ACTION ITEM: Please transcribe the listing below exactly, but only from the line containing "Task: Click the envelope icon in Email field" through its last line.

■ ■ ■ ■ ■ ■ ■

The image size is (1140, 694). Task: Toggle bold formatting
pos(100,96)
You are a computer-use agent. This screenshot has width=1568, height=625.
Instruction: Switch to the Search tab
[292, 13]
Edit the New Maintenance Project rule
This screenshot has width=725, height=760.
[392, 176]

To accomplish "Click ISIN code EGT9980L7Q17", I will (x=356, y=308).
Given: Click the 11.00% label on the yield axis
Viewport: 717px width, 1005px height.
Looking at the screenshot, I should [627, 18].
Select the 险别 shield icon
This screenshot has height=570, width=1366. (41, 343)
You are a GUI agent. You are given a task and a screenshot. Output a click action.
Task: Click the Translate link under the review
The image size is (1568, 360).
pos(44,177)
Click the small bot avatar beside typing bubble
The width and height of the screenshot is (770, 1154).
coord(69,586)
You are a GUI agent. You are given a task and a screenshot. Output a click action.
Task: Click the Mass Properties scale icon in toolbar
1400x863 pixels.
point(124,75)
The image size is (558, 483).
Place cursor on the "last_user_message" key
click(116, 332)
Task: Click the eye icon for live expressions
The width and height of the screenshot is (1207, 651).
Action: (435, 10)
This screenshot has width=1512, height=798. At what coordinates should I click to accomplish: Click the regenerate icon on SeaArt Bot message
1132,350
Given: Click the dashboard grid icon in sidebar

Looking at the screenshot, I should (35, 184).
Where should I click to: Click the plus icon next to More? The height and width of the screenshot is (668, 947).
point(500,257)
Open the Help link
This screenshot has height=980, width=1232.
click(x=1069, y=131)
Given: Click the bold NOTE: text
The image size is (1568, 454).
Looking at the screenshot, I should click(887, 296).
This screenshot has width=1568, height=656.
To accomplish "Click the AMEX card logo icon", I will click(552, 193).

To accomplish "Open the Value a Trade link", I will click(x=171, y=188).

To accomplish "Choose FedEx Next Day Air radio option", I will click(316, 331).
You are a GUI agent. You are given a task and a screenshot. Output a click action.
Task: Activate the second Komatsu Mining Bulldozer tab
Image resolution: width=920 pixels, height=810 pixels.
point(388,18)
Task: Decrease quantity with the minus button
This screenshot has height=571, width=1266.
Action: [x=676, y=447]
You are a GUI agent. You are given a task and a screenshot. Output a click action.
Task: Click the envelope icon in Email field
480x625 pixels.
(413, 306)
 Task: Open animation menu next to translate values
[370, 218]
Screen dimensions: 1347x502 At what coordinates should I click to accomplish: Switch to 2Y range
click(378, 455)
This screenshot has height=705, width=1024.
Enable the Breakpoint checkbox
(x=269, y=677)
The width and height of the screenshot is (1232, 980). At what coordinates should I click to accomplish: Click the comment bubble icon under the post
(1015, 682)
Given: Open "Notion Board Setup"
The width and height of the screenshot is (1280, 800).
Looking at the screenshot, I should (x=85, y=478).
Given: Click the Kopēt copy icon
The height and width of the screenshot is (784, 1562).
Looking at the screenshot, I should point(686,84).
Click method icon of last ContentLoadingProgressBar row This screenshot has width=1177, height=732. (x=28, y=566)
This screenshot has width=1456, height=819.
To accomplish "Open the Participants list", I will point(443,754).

■ ■ ■ ■ ■ ■ ■

ANSWER FOR THIS EXERCISE:
Task: Click the envelope icon in Email field
480x625 pixels.
(413, 306)
 Task: Open animation menu next to translate values
[370, 218]
Screen dimensions: 1347x502 At what coordinates should I click to accomplish: Switch to 2Y range
click(378, 455)
This screenshot has height=705, width=1024.
Enable the Breakpoint checkbox
(x=269, y=677)
The width and height of the screenshot is (1232, 980). At what coordinates should I click to accomplish: Click the comment bubble icon under the post
(1015, 682)
Given: Open "Notion Board Setup"
The width and height of the screenshot is (1280, 800).
Looking at the screenshot, I should (x=85, y=478).
Given: Click the Kopēt copy icon
The height and width of the screenshot is (784, 1562).
Looking at the screenshot, I should point(686,84).
Click method icon of last ContentLoadingProgressBar row This screenshot has width=1177, height=732. (x=28, y=566)
This screenshot has width=1456, height=819.
To accomplish "Open the Participants list", I will point(443,754).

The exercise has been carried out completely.